Monday, June 23, 2008
The Dreamer by Lora Innes
Web comics don't come much more 'pro' than The Dreamer. What Lora Innes has set-up is really something quite special, and it's the sort of, in today-speak, 'brand identity' that cynical companies might try to create, but get hopelessly wrong. That's because the ingredient that such a company would lack, and which Innes provides in abundance, is passion; and that passion really shows not just in the work and the attention to detail, but also in the way the world of Beatrice (Bea) Whalley is presented and promoted by her creator.
One of the things I really like about The Dreamer is that it could easily be a story from an old classic British comic like Judy or Bunty, which of course means that it would fit comfortably into any current manga collection. What maybe looks at first glance as simply a period piece, is on closer inspection a much more complex and interesting premise that is mirrored, in many ways, in the current US TV version of the BBC hit show, Life on Mars:
Beatrice “Bea” Whaley seems to have it all; the seventeen year old high school senior is beautiful, wealthy and the star performer of the drama club. And with her uncle’s connections to Broadway theater, the future looks bright ahead of her. Little does she know that her future might actually be brighter behind her.
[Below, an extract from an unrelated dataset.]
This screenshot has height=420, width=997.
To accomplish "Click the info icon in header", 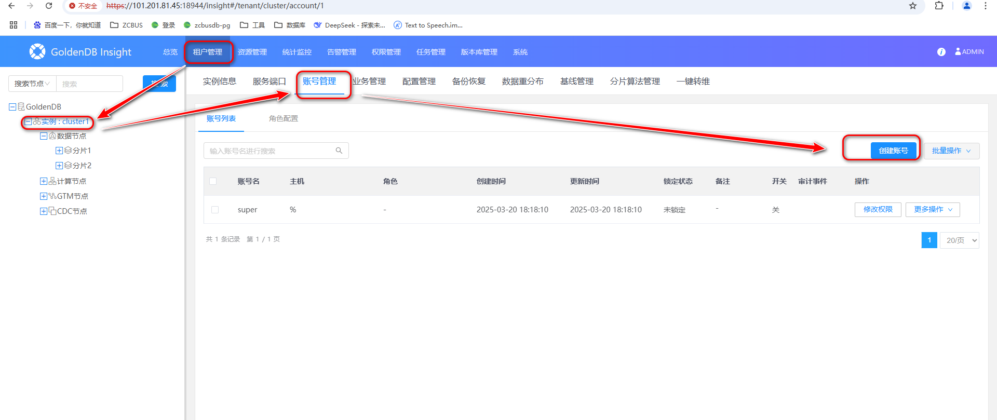I will [941, 52].
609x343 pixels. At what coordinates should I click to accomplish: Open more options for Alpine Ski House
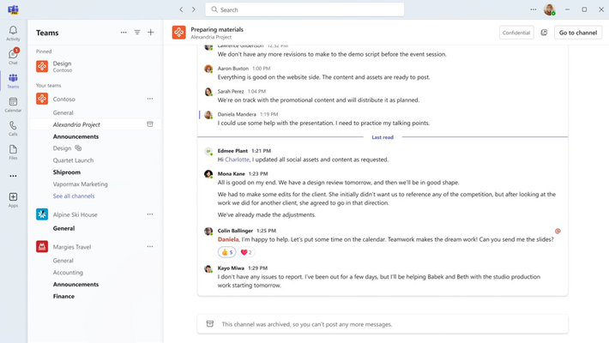(150, 214)
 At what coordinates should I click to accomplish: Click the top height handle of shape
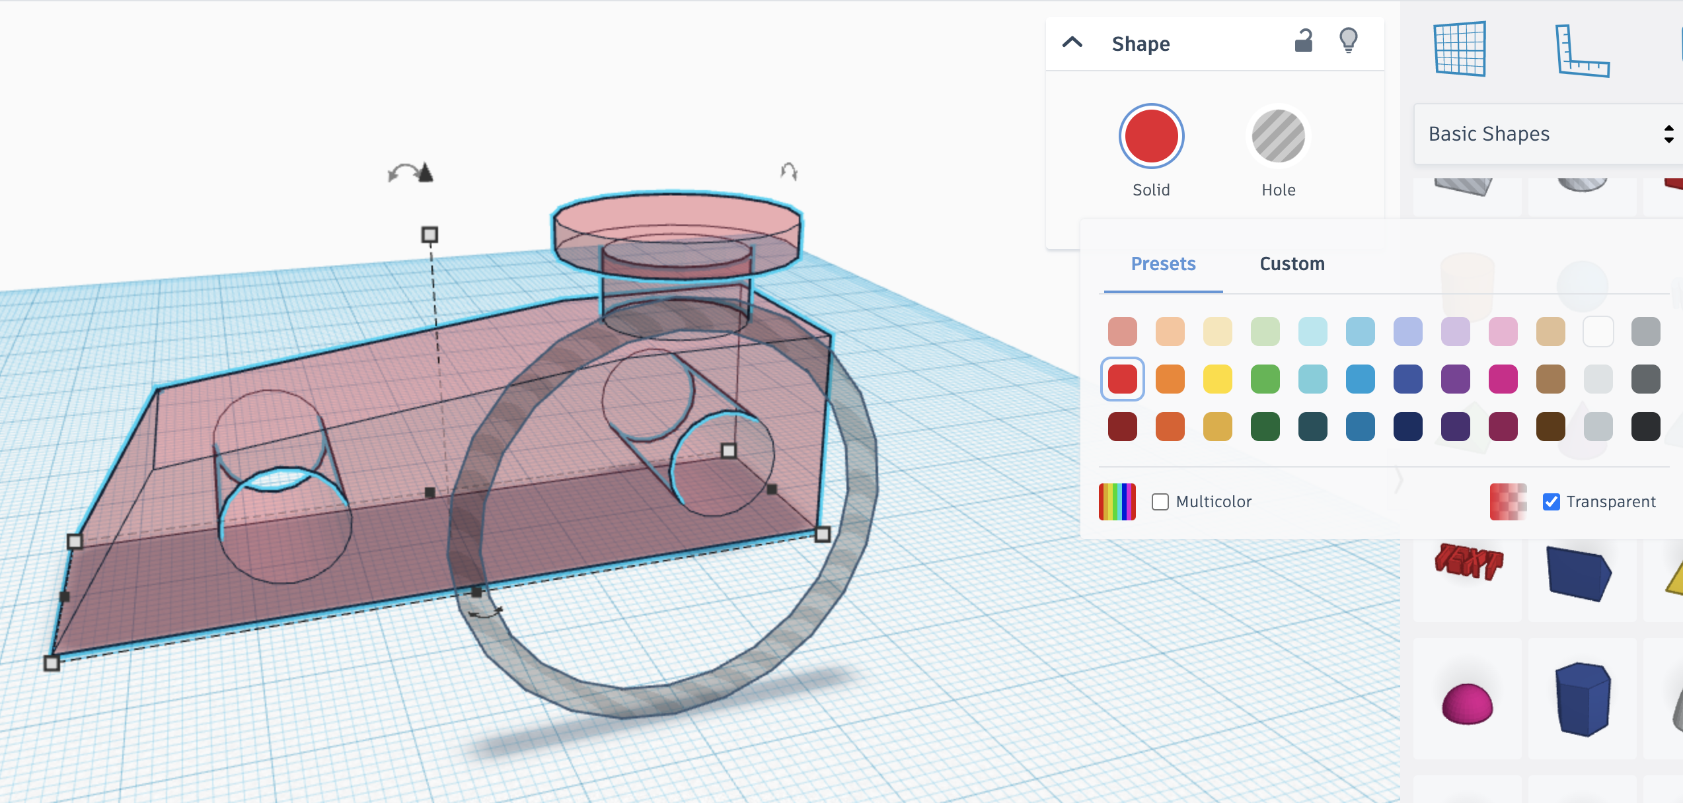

Bea begins having vivid dreams about a brave and handsome soldier named Alan Warren–a member of an elite group known as Knowlton’s Rangers that served during the Revolutionary War. Prone to keeping her head in the clouds, Bea welcomes her nightly adventures in 1776; filled with danger and romance they give her much to muse about the next day. But it is not long before Beatrice questions whether her dreams are simply dreams or something more. Each night they pick up exactly where the last one ended. And the senses–the smell of musket shots and cannons, the screams of soldiers in agony, and that kiss–are all far more real than any dream she can remember.
I have to admit that The Dreamer is what I think a web comic should be. It's not that my ideal online strip has to be a serial, or that it shouldn't be funny, it's just that the web is an ideal medium for experimentation. It is also the ideal medium for telling a long story over time that can, as new technologies become available, take advantage of those elements and perhaps incorporate them into its delivery. Yet for some reason, a lot of the stuff on the web is in the same restricted and restricting format that we find in newspapers. Why? For some reason, a lot of online comics appear not just as faux-newspaper strips, but they also appear as tiny little graphics as though their creators are blissfully unaware that quite a lot of surfers now have broadband.
Honestly, I think quite a few of us could learn a lesson or two by just looking at Lora Innes's site, but you'll be missing out if you don't stop off at The Dreamer archive and catch up with volumes one, two, three and the current volume, volume 4.